EXERCISE BRIEF ▸ Quote, word for word, the line containing "How do I perform: Click" and all lines that follow it to the end of the records, with no pictures.

━━ LISTED ENTRIES ━━

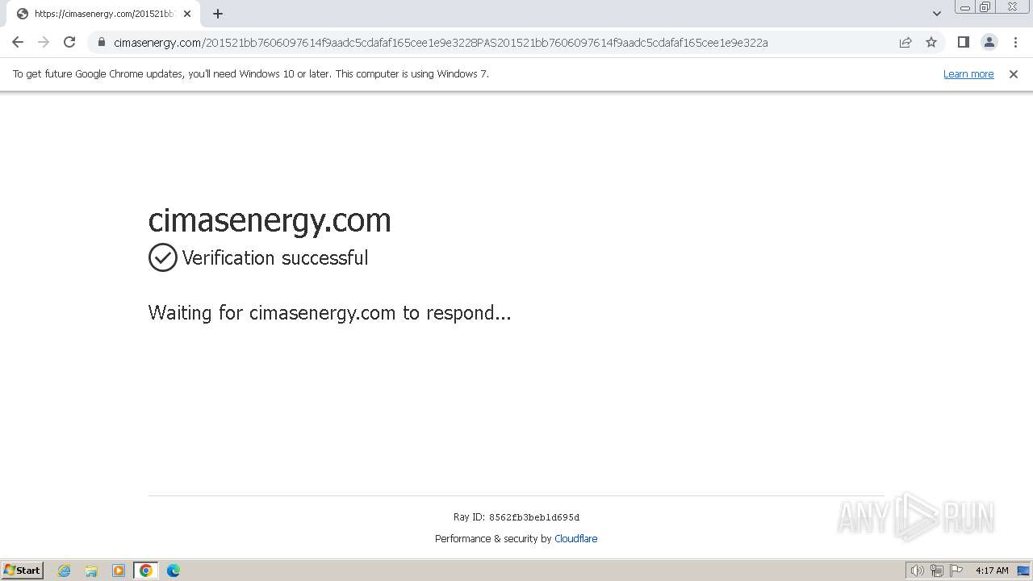Viewport: 1033px width, 581px height.
Task: Click the address bar URL
Action: click(x=441, y=42)
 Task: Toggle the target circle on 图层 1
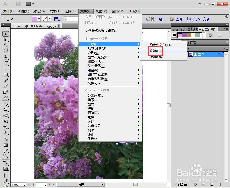pos(219,54)
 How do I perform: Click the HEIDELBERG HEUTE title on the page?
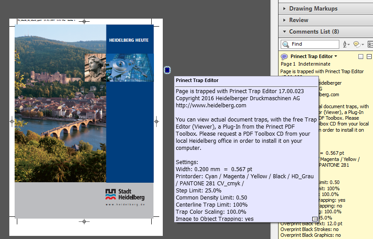coord(129,40)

━━━

WRITTEN RESPONSE ▸
 How do I perform: Click the HEIDELBERG HEUTE title on the page?
coord(129,40)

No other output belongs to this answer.